‘Nobody Knows’ Who’s Going To Play Where Along Bengals’ OL

The Cincinnati Bengals know that one of their biggest problems is to fix their offensive line. The last time they made the postseason—four years ago—they had one of the best offensive lines in the league before they started losing players like Andrew Whitworth and Kevin Zeitler and replacing them with the likes of Cedric Ogbuehi and Jake Fisher, two high draft picks who are no longer with the team.

They started an overhaul process last offseason by acquiring former first-round draft pick Cordy Glenn from the Buffalo Bills in exchange for a third-round pick. They also drafted center Billy Price in the first round of the 2018 NFL Draft.

While they failed to make any key additions in free agency, they did re-sign Bobby Hart, and they drafted two linemen in the first four rounds, including another first-round selection, this time on tackle Jonah Williams. They added Michael Jordan in the fourth round.

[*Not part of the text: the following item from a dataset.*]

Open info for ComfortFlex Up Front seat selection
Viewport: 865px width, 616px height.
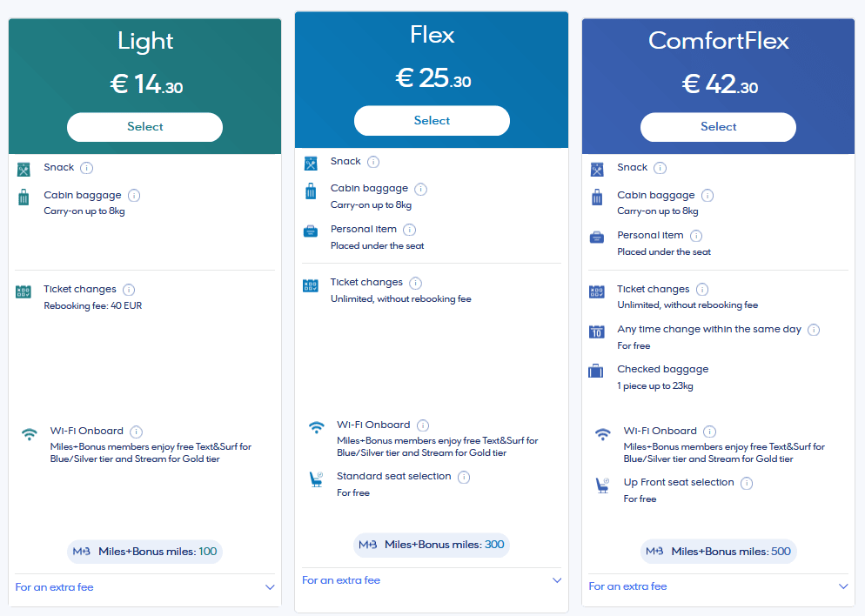(747, 483)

What does that all mean? Where will everybody play? For the moment, “nobody knows”, according to Glenn, who has spent the majority of his career at left tackle but has some (now-ancient) history at guard as well, and which they may consider for him if it gives the Bengals their best starting five.

It could, in theory, depending on how well the rookie Williams and the veteran Hart play. Hart has historically strived to reach a basic level of mediocrity, but the coaches believe that they can get more out of him with a full offseason of work.

Williams is capable of playing both inside and outside, as well. Really, Hart can, too, so their three tackle prospects all have the potential to start at guard. That may be the case. The two interior positions that should already be locked up would be Price at center and veteran Clint Boling at left guard. Right guard could very much be up for grabs.

The first step toward fixing a problem is getting the pieces together that you need to solve the puzzle. You can start putting it together once you have everything. The Bengals believe they may now have their starting five, if only they can figure out where they should all go.

New head coach Zac Taylor said that he would like to solve that equation “sooner rather than later” but offered that they have the month of May to do so. That may not be a realistic timetable, however, considering that players don’t even put pads on until training camp, and linemen are notoriously difficult evaluations playing in shells.